* _What is being asked_: Which of the lines below include the word "hire"? Pull each one out.

* _Extracted data_:
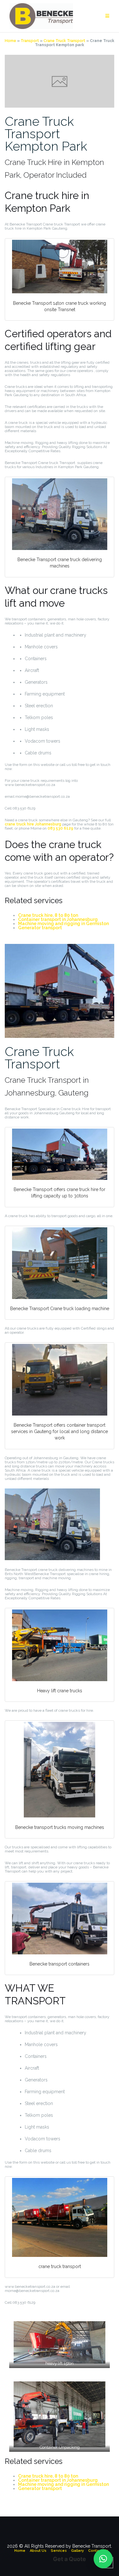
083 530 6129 (60, 828)
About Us (38, 2551)
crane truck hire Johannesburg (33, 824)
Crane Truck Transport (64, 41)
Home (10, 41)
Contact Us (98, 2551)
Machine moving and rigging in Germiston (63, 923)
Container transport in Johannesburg (58, 919)
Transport (30, 41)
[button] (103, 2558)
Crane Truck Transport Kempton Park (46, 133)
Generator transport (40, 927)
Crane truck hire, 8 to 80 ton (48, 915)
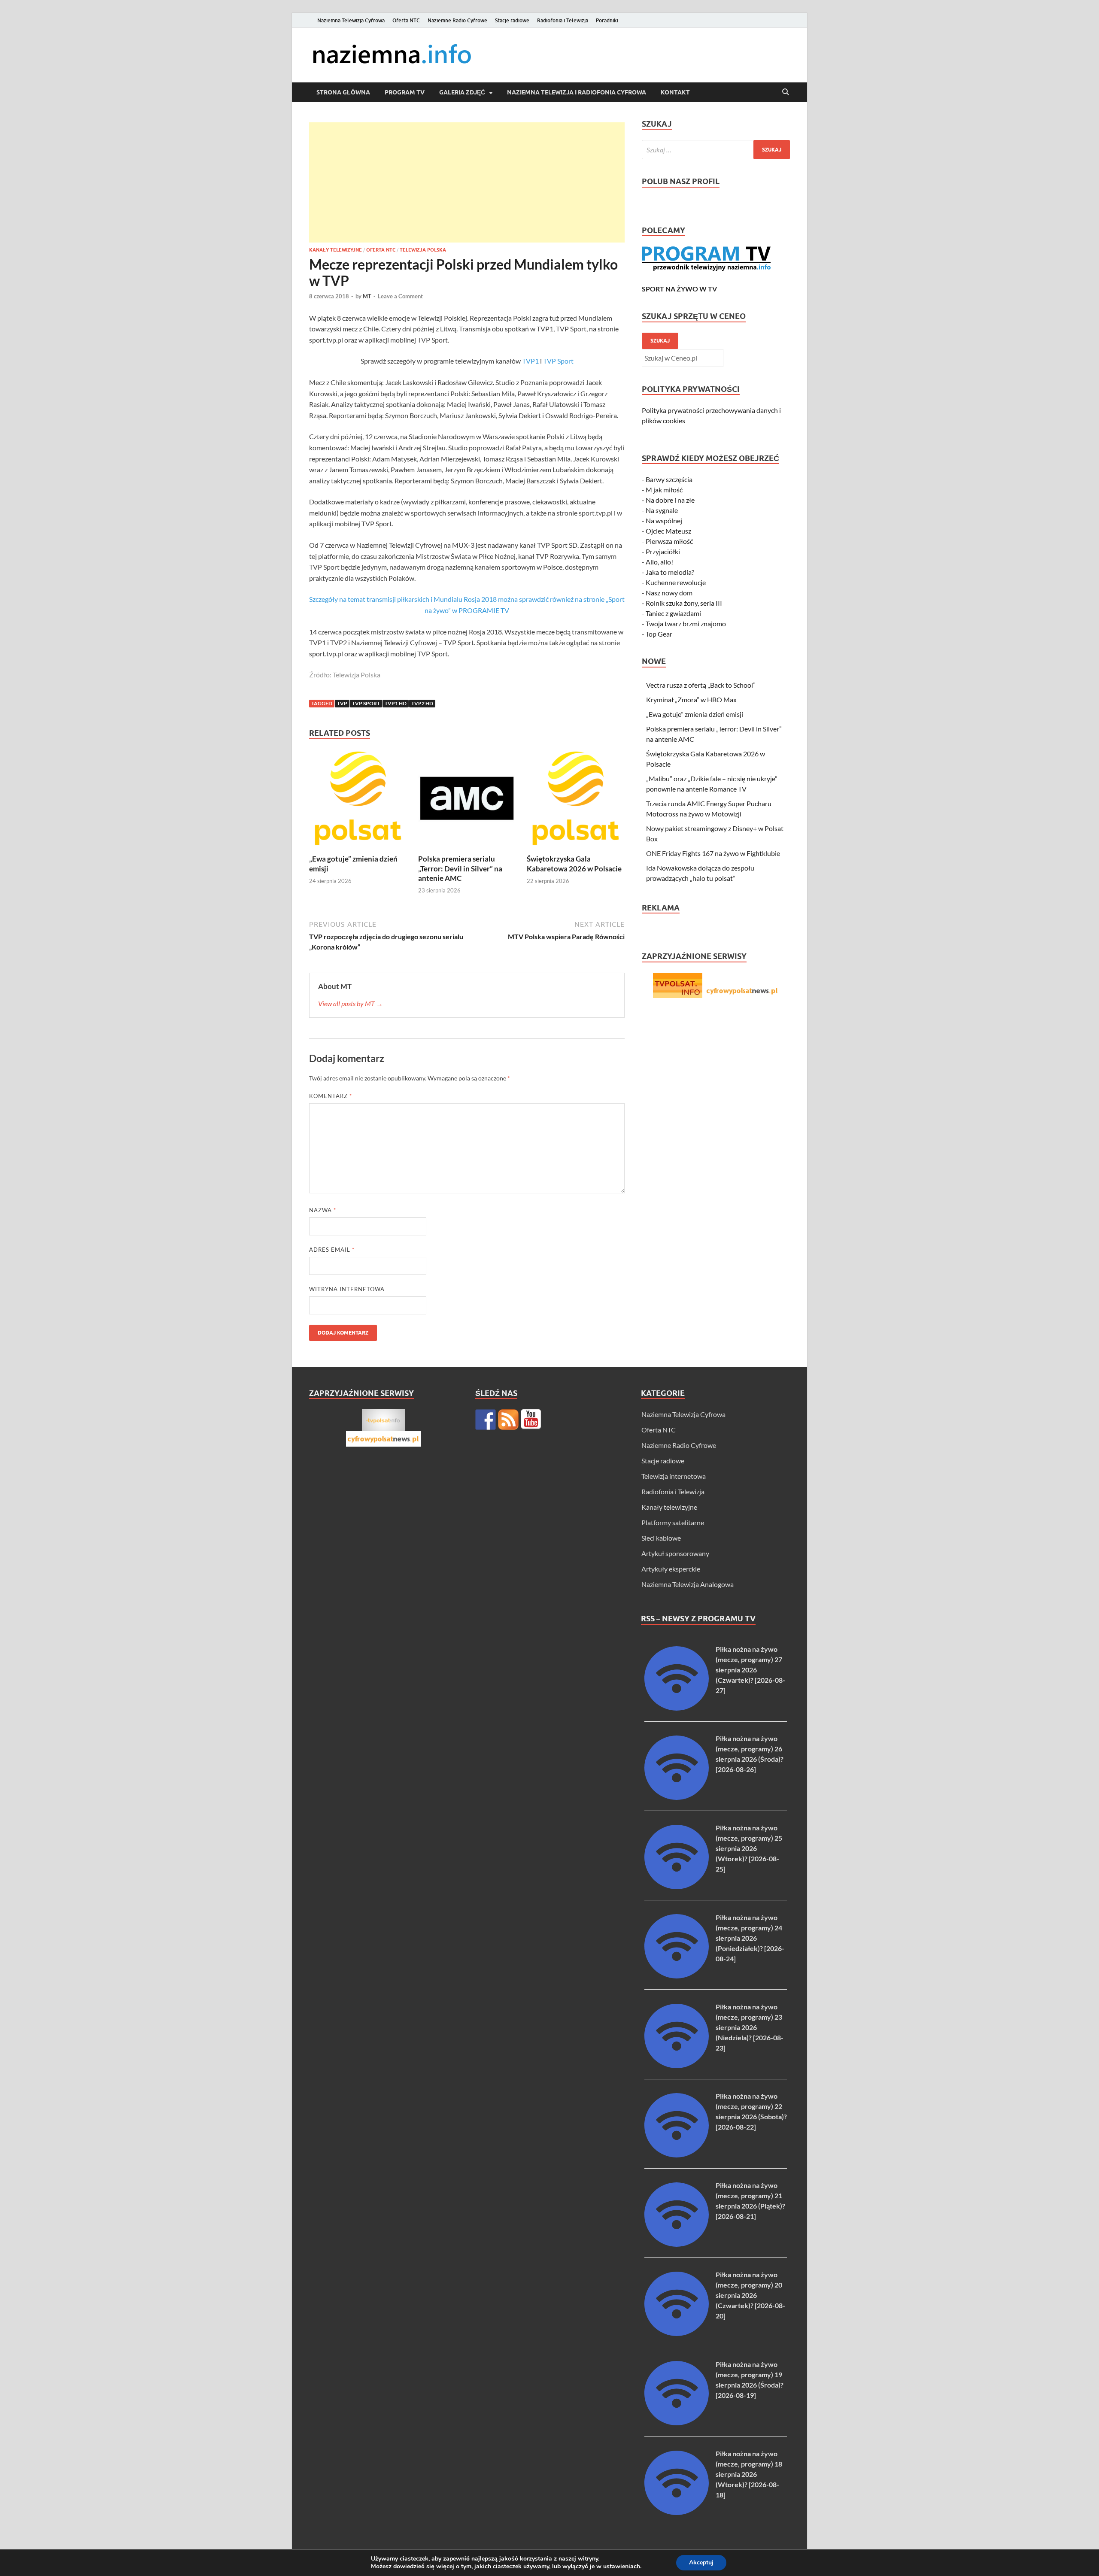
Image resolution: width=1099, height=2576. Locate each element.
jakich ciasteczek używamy (511, 2566)
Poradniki (607, 20)
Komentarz (330, 1095)
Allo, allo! (659, 562)
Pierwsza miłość (669, 541)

* _Solved exercise_:
crane truck hire Johannesburg (33, 824)
Crane truck hire, 8 to 80 ton (48, 915)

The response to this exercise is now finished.